Selective C-H Bond Activation via NOx-Mediated Generation of Strong H-Abstractors

Mechanistic details and product distributions for C3H8-O-2 reactions catalyzed by gas-phase NOx species are compared to reactions on solid V2O5 catalysts. C3H8 conversions are greatly enhanced by addition of small concentrations of NO to C3H8-O-2 mixtures without solid catalysts because homogeneous catalytic redox cycles involving oxidation of NO to NO2, reduction by H-addition to form HONO and release of OH radicals facilitate abstraction of H-atoms from strong C-H bonds in C3H8. NOx-mediated conversions exhibit C3H6 selectivity values among the highest reported at similar oxidative conditions because OH radicals are strong abstractors that activate C-H bonds via early transition states that do not exhibit significant bond elongation, which dampens bond-strength sensitivity and the preference to activate weak allylic C-H bonds in C3H6 products over strong bonds in C3H8. C3H8 conversion rates increase with residence time and NO, O-2, and H2O pressures and exhibit supra-linear dependence on C3H8 pressure with trends analogous to homogeneous systems involving H-abstraction by OH radicals but significantly different from V2O5 catalysts that exhibit linear C3H8 pressure dependence and weak sensitivity to the other parameters.
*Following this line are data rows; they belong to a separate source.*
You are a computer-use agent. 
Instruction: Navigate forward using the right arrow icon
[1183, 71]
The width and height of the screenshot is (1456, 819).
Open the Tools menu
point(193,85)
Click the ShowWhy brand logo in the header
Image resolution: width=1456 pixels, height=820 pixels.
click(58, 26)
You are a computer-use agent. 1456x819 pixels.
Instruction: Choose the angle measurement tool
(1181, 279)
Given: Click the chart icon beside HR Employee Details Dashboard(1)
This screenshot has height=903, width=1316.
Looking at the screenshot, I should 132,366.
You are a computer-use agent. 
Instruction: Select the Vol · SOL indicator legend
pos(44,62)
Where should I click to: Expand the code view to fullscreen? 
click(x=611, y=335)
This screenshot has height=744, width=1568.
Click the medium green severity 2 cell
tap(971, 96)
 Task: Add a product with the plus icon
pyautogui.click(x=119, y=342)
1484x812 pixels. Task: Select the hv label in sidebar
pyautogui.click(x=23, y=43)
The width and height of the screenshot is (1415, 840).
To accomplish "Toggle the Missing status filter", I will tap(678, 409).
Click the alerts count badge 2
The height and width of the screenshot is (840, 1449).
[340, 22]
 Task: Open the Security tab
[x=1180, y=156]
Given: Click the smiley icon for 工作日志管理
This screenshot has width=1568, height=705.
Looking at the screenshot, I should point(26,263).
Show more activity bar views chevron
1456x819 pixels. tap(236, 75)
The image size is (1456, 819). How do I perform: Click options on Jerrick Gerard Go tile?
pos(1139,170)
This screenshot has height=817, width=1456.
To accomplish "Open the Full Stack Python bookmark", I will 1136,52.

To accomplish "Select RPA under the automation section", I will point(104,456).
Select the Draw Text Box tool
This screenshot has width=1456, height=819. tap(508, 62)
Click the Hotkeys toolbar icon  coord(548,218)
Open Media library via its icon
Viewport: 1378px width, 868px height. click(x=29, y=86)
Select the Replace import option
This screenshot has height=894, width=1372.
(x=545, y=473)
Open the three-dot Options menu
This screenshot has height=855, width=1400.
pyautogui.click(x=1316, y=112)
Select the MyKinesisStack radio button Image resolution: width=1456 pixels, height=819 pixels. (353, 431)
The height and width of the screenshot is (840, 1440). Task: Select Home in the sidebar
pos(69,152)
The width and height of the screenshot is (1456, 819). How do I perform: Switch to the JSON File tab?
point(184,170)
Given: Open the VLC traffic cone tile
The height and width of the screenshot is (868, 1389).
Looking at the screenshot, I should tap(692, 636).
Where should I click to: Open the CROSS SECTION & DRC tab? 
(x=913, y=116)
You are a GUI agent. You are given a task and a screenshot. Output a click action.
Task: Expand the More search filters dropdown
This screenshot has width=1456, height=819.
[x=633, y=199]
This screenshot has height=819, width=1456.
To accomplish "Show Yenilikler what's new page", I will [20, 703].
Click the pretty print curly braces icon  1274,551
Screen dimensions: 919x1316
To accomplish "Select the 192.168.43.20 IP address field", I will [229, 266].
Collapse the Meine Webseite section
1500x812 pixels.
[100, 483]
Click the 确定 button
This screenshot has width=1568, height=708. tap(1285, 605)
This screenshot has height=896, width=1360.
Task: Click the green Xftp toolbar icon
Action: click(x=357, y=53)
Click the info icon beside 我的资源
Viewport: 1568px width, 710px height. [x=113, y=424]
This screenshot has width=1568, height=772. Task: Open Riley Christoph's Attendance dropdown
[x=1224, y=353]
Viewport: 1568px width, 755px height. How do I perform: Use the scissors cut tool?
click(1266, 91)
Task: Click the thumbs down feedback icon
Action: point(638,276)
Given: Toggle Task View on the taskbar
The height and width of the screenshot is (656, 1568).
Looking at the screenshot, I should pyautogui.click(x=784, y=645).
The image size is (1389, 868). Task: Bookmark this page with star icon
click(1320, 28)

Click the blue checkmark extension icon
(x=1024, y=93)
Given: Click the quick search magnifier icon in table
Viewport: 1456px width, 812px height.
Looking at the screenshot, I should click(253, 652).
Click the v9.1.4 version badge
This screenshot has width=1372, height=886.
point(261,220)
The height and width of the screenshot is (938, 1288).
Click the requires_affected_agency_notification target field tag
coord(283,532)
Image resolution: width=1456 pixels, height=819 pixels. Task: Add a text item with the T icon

Temperature dependencies of rate-constant-ratios representing activation energy differences between primary and secondary C3H8 and allylic C3H6 C-H bonds in NOx-catalyzed routes are much weaker than V2O5, consistent with dampened bond-strength sensitivity that is also observed in density functional theory estimates of these differences for OH radicals. NOx mediation enables efficient alkane activation providing high productivity and yields at moderate temperatures, which is important for chemical transformations requiring rate-limiting C-H activation.